Foi com esse compartilhamento de espaço que Tereza da Silva começou a comercializar pães caseiros há oitos meses no mesmo semáforo do cruzamento da Avenida Ceará com a Rua Osmar Sabino.
Ela relata que há 18 anos trabalha com a fabricação e venda do produto, mas nunca atuou em empreendimento de terceiros por não se sentir atraída pelas propostas. Antes de se fixar no semáforo, ela percorria os bairros da capital acreana levando os pães de casa em casa.
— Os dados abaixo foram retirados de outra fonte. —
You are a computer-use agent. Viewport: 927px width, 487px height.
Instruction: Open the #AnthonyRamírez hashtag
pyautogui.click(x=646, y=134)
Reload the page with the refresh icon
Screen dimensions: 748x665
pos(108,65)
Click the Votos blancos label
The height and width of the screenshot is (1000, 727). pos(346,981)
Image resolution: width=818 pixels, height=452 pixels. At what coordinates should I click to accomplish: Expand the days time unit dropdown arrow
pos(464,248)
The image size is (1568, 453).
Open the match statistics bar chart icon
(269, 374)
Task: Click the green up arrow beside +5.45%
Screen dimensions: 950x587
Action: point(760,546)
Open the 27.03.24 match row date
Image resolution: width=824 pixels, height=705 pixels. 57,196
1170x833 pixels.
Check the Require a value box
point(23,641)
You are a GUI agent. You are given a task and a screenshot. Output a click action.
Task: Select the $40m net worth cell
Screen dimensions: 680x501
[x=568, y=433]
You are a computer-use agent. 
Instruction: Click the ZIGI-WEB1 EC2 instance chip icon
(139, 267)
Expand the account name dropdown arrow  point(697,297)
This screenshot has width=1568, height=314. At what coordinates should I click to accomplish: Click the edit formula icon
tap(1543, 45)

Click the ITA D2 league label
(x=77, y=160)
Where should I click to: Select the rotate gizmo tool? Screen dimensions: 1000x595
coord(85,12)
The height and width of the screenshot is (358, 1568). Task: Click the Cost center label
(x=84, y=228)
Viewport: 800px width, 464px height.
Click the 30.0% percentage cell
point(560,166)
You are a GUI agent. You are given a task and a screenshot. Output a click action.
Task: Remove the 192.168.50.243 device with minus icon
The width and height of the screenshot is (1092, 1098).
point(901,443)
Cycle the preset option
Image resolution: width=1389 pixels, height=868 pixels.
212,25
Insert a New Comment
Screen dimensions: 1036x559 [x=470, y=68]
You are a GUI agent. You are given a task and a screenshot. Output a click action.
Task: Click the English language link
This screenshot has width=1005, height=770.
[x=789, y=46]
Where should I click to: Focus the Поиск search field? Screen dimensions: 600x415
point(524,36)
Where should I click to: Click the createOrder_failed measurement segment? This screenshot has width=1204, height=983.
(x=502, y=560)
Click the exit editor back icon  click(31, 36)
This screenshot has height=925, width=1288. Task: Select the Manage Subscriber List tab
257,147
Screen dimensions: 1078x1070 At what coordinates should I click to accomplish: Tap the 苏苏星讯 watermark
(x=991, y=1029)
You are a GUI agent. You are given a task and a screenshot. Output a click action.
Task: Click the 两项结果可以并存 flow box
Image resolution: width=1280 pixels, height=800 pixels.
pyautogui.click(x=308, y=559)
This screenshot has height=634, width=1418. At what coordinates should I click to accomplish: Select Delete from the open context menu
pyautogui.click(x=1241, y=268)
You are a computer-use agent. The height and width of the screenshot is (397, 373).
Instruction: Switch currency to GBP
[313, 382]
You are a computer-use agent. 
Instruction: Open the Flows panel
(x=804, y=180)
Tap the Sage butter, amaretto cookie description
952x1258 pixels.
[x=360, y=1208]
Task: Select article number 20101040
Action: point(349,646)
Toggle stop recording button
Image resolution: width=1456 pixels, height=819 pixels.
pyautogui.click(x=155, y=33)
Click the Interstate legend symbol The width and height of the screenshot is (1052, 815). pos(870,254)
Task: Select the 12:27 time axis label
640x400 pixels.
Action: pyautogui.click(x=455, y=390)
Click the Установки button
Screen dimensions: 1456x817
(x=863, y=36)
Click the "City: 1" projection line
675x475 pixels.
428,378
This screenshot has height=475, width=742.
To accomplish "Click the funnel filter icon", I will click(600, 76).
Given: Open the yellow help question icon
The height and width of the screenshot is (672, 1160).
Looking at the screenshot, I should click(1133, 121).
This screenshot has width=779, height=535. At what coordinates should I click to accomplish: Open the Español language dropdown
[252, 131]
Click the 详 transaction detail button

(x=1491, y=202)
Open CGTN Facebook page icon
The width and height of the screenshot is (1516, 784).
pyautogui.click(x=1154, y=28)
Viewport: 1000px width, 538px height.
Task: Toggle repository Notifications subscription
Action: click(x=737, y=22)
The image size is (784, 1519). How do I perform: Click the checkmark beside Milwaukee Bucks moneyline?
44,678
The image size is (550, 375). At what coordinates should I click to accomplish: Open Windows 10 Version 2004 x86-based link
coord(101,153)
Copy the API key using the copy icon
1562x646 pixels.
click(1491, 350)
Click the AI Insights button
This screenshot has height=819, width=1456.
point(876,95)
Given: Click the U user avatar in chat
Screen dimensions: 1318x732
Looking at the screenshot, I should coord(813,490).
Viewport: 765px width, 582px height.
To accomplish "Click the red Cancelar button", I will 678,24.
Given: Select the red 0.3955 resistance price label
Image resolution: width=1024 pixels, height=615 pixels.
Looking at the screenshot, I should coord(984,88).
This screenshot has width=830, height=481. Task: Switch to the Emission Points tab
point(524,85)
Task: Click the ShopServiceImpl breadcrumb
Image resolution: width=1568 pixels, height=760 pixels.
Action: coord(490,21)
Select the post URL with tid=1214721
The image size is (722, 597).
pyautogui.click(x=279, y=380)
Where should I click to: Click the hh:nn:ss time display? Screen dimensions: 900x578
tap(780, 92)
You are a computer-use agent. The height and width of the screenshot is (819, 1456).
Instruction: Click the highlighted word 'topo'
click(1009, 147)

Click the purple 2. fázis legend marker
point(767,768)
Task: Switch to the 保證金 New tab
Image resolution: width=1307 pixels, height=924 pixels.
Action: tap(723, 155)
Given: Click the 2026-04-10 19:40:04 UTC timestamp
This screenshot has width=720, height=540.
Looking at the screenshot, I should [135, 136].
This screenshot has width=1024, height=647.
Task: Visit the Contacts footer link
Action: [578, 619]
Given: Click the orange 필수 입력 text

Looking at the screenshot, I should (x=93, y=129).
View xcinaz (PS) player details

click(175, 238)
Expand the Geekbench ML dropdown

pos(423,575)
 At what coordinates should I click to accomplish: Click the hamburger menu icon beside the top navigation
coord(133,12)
“Depois que resolvi ficar no sinal, as vendas aumentaram bastante. Quando passava nos bairros, vendia de 50 a 80 pães por dia. Agora, a saída é de 150 a 200 pães. É muito melhor aqui porque o fluxo de pessoas é bem maior e a procura também. Além desse semáforo, também vendo pão em um ponto fixo que montei aqui próximo e em outro semáforo na Rua Rio de Janeiro. É com essa renda que junto com meu esposo sustento minha família”, afirmou Tereza.
Expansão dos negócios e preconceito dos motoristas
Após se fixarem no semáforo, Gustavo Abílio e Tereza da Silva viram as vendas aumentarem a ponto de eles precisarem chamar outras pessoas para ajudar no trabalho. A padeira, por exemplo, conta hoje com cinco colaboradores, que ajudam ela nas vendas espalhados pelas principais avenidas de Rio Branco. “Não estava conseguindo mais dar conta sozinha porque cresceu muito. Aos poucos fui chamando mais pessoas. Eles são pagos por comissão”, falou ela.
Abílio também precisou chamar ajudante com o aumento nas vendas. Diariamente, eles vendem cerca de 100 garrafas de água de coco. Algo em comum que ele, Esteves e Tereza vivenciam além do espaço e rotina, é o preconceito de muitas pessoas.
“Quando eu passo pelos carros mostrando e oferecendo o produto, muitos ficam com medo achando que é assalto ou que sou pedinte. Mesmo estando aqui há três anos, ainda enfrento muito preconceito”, lembrou Abílio.
Tereza afirma que já foi destratada diversas vezes durante as vendas. “Existem muitas pessoas que valorizam nosso trabalho, são receptivas e compram, são bacanas. Mas várias vezes já fui tratada mal e sofri grosserias gratuitas”, relembrou.
O pizzaiolo Erloilton Esteves afirma que já aprendeu a lidar com a situação. “Preconceito sempre existe. Ficava um pouco triste, mas agora não deixo esse tipo de coisa me abater e continuo trabalhando honestamente”, finalizou ele.